DIRECTIONS:
An exact copy, beginning at the line containing "Task: Click the billing Last name field" and ending at the final line of the records that follow, is the answer; it has no pictures and no other text.

=== Begin Enclosure ===

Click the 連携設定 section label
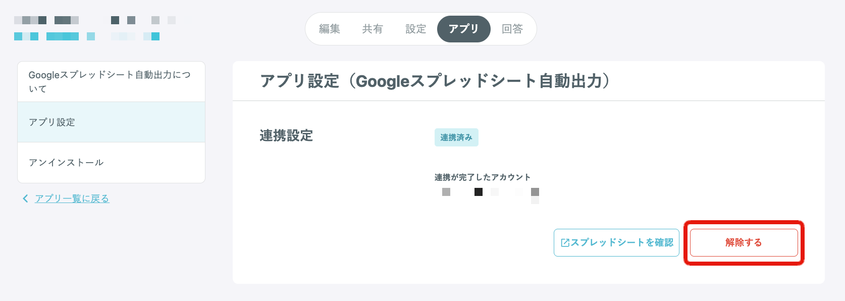This screenshot has height=301, width=845. tap(286, 135)
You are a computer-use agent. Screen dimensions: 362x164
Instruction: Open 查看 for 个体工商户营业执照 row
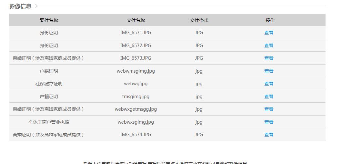click(269, 122)
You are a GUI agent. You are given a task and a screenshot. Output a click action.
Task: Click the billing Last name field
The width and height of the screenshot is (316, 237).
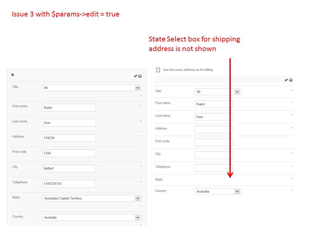pyautogui.click(x=69, y=123)
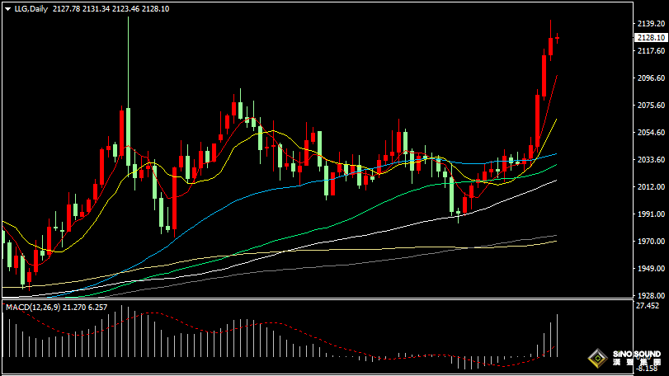This screenshot has width=669, height=376.
Task: Click the 1970.00 price scale label
Action: 651,242

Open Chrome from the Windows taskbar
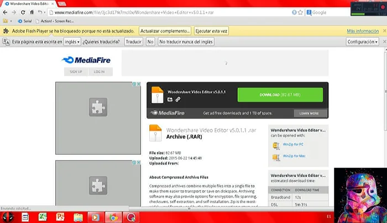pos(113,217)
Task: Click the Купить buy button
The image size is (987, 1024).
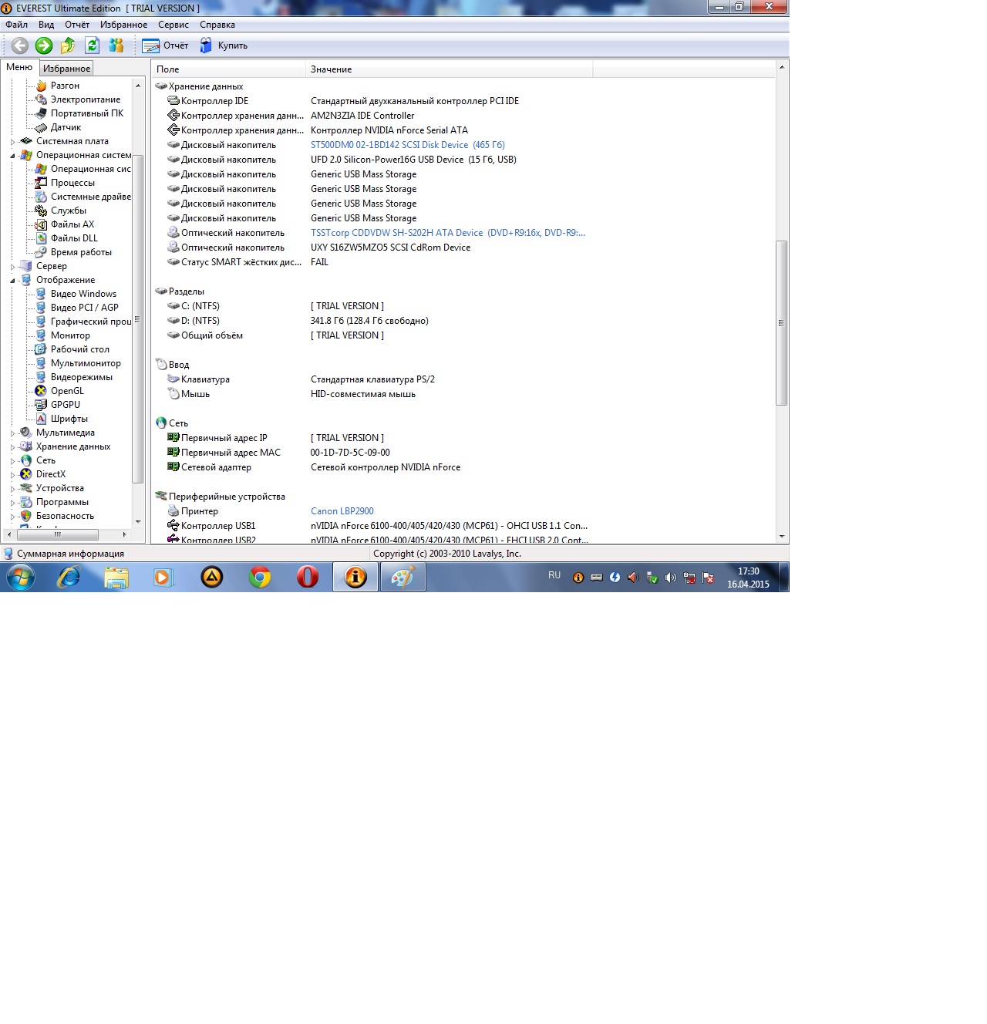Action: (224, 45)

=== End Enclosure ===

ANSWER FOR THE TASK:
Task: Click the billing Last name field
The width and height of the screenshot is (316, 237).
pyautogui.click(x=69, y=123)
This screenshot has width=669, height=376.
Task: Click the 1970.00 price scale label
Action: 651,242

Open Chrome from the Windows taskbar
pos(113,217)
Task: Click the Купить buy button
The image size is (987, 1024).
Action: (224, 45)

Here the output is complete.